Philadelphia film maker Tommy Oliver has crafted a detailed and fair retelling of the 1978 MOVE confrontation in the Powelton Village neighborhood of West Philadelphia as the vehicle to examine the efforts of Michael Sims, Jr., in supporting his parents, jailed after the incident.
Sims was born in prison to Debbie Sims, one of the so-called MOVE 9 who were jailed following the death of policeman James Ramp during the showdown at MOVE's headquarters. She and her husband, Michael Sr., were ultimately released in 2018 after serving more than 30-years. Much of the film celebrates the reuniting of the family while examining the system that put all the MOVE members in jail in the first place, a system many believe was flawed and unjust.
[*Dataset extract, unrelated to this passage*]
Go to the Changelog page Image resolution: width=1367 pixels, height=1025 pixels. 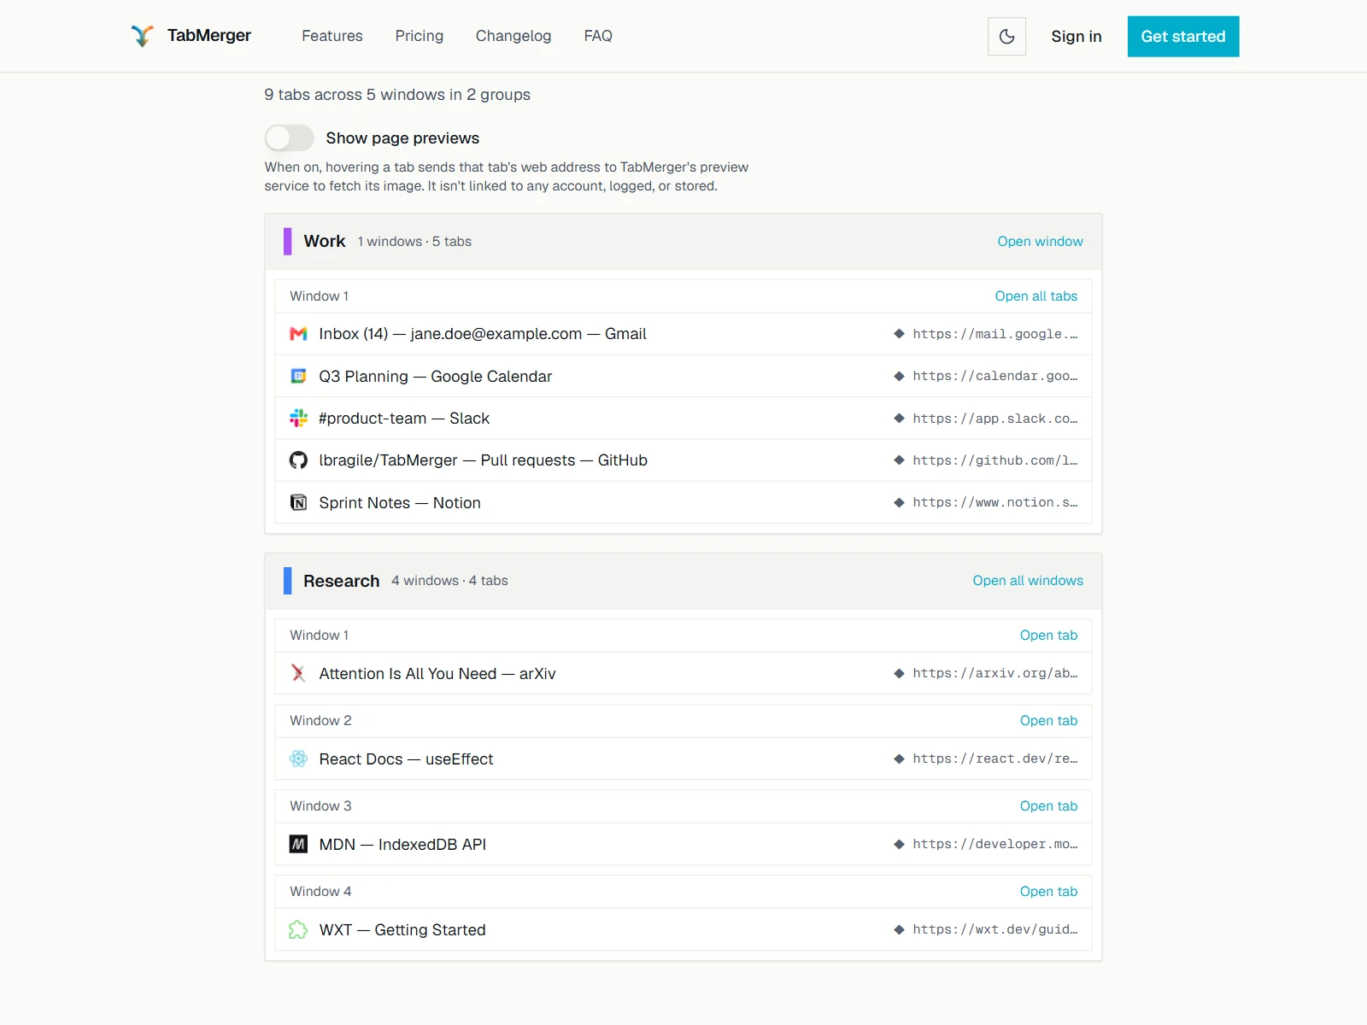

Oliver's use of archival film, video and news reports from the mid 1970's provides a compelling story that pitted a self-styled group of revolutionaries against Mayor Frank Rizzo, whose sheer hatred of MOVE is evident throughout. These were two immovable forces destined for a showdown, and it happened on August 8, 1978. Interviews with MOVE members then and now, police officers, journalists and neighbors shine a light on the fraught relationship MOVE had with its neighbors, and the inevitable violent end to the standoff.
40 Years A Prisoner, shown on HBO and streamed on HBO MAX, is a faithful and informative piece of storytelling. But it's also a reminder that injustice isn't a modern-day phenomenon. At the same time, so much has changed, and so much has stayed the same.
Four stars instead of five because the story of the actual shootout so overwhelms the Michael Sims story, I wish Oliver had spent just a little less time on Sims' musings and the drawn out family reunion. Still, a worthy piece of filmmaking!